HONG KONG, Feb 9 (Reuters) - Business sentiment in BRIC economies has plunged as the financial crisis takes its toll, with companies now bracing for a modest decline in revenues this year in contrast to forecasts just last summer for strong growth, a survey showed.
Manufacturers in Russia were more optimistic than their peers in the other BRIC economies -- Brazil, Russia, India and China -- while companies in Brazil are most pessimistic, according to a survey by accountancy firm KPMG.
Overall, the survey reading of business confidence in the BRICs came in at +3.5, indicating slightly more companies expect growth in business activity this year than a decline. The score plummeted however from +47.0 in a previous survey last summer.
The latest reading was boosted by relative optimism among Russian companies. Russia’s score was 21.2, down from 63.2 in the previous survey, while Brazil’s was -3.0, compared with +65.3 six months ago. China’s score was +2.6, down from 36.3 previously, while India’s was -1.6, reversing a +62.9 reading in the last survey.
“So much for de-coupling,” Ian Gomes, chairman of KPMG’s emerging markets practice, said in the report. “The collapse in confidence among BRIC manufacturers underscores the vulnerability of emerging markets to the global economic crisis and consequent drop in external demand.”
On the outlook for business revenues, the survey score was -4.7, compared with +49.5 in the previous survey, while the survey reading on the outlook for net profits was -11.4 against 26.5 in the previous survey.

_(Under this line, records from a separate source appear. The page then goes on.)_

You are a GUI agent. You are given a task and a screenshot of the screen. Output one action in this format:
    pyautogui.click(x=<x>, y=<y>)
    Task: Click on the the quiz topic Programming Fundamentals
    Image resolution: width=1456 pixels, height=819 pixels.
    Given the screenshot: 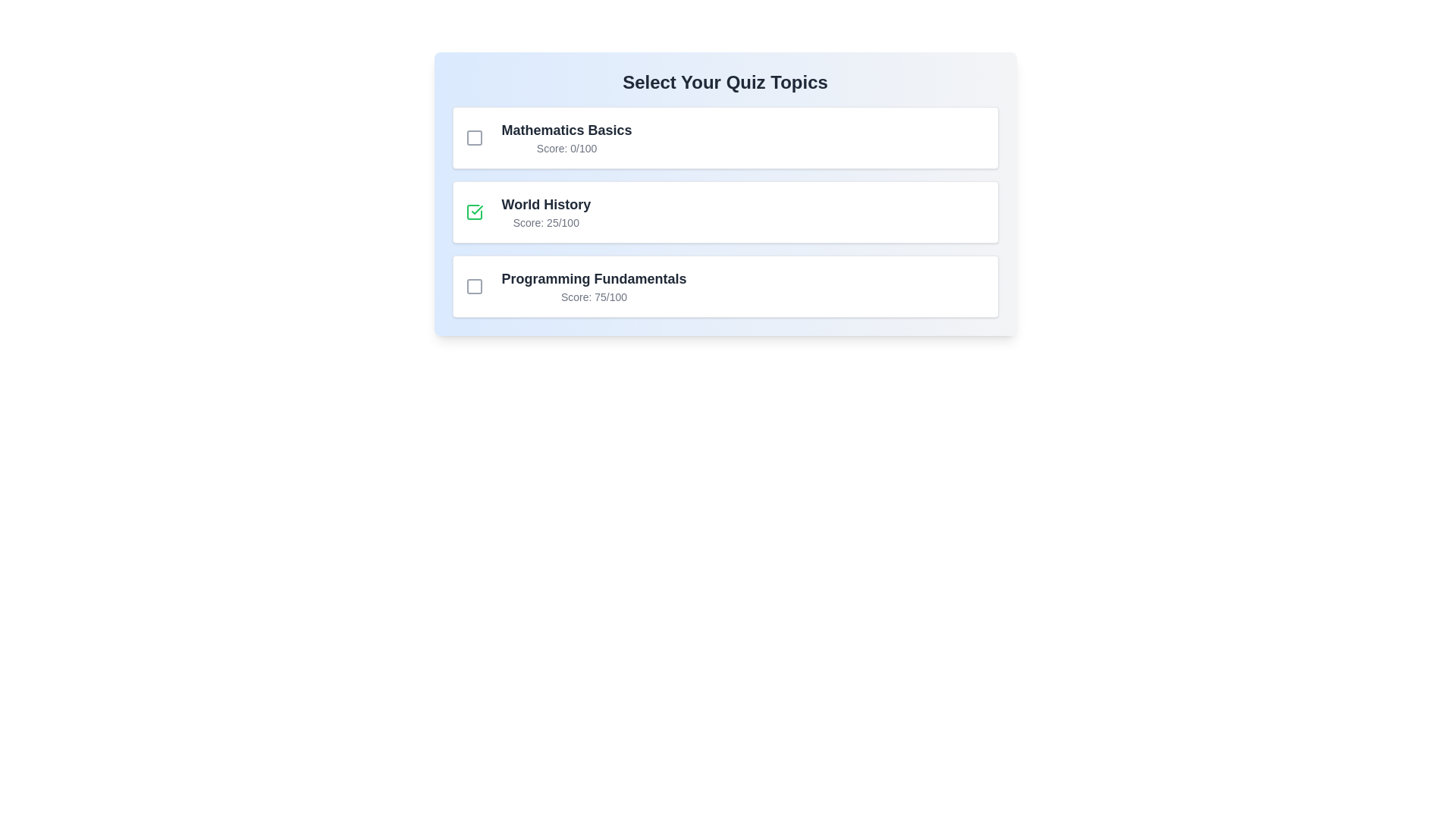 What is the action you would take?
    pyautogui.click(x=473, y=287)
    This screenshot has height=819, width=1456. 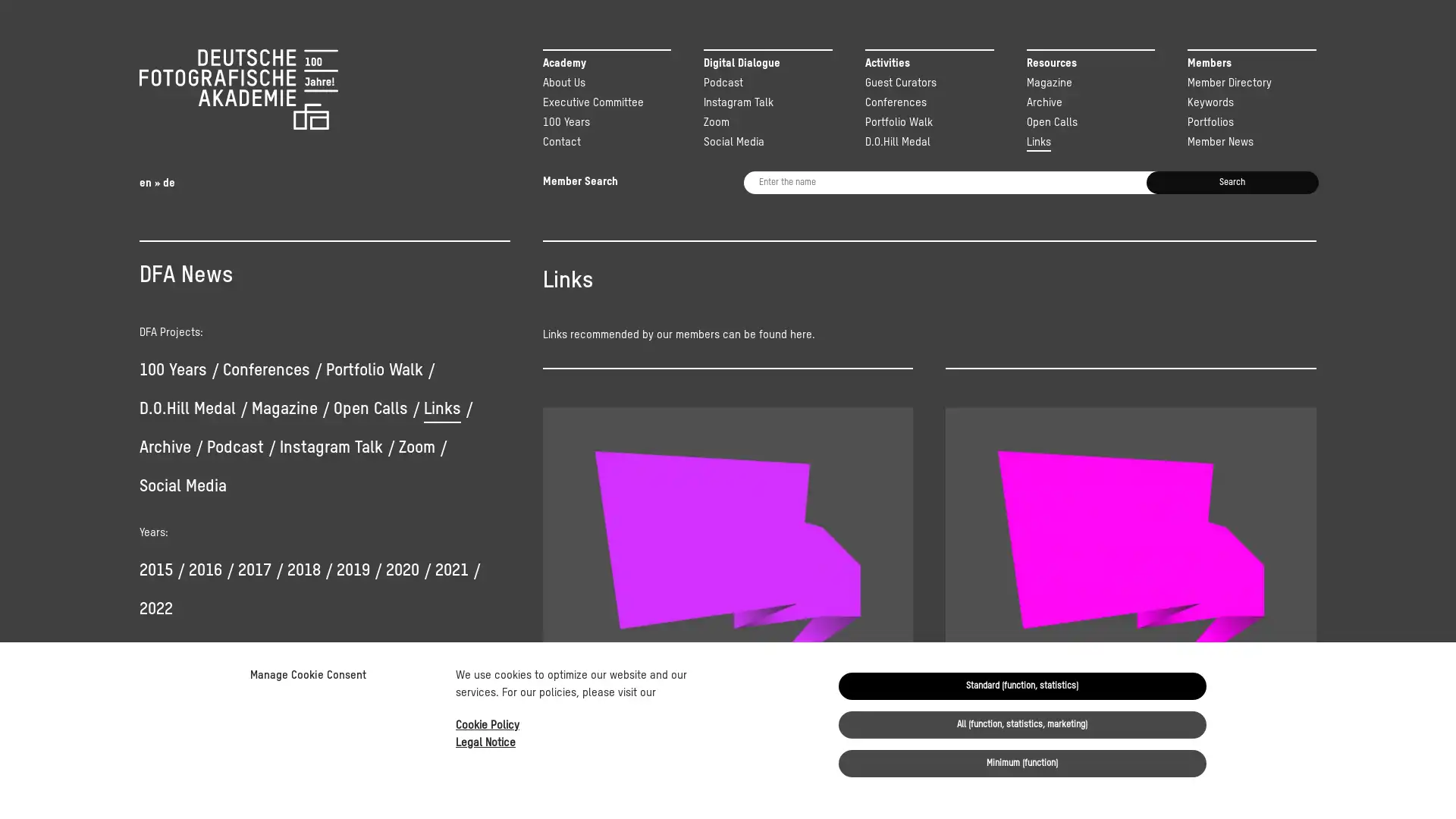 What do you see at coordinates (303, 570) in the screenshot?
I see `2018` at bounding box center [303, 570].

Survey scores indicate companies’ degree of optimism or pessimism on the outlook for each category and can vary between -100 and +100. A 0 score signals a neutral outlook for the next 12 months, while a score above 0 signals optimism.
Further clouding the outlook for business this year is a deflationary environment with manufacturers saying they expect sharp declines in the prices of goods they buy and the prices they can charge.
As companies expect profits to decline this year, they are preparing to scale back investment and opt for modest reductions in headcount, the report said.
The twice-yearly survey, produced by UK-based Markit Economics for KPMG, covers around 1,800 companies in manufacturing across the four emerging economies.
Growth in spending on research and development is set to ease while capital expenditure will decline, the survey shows.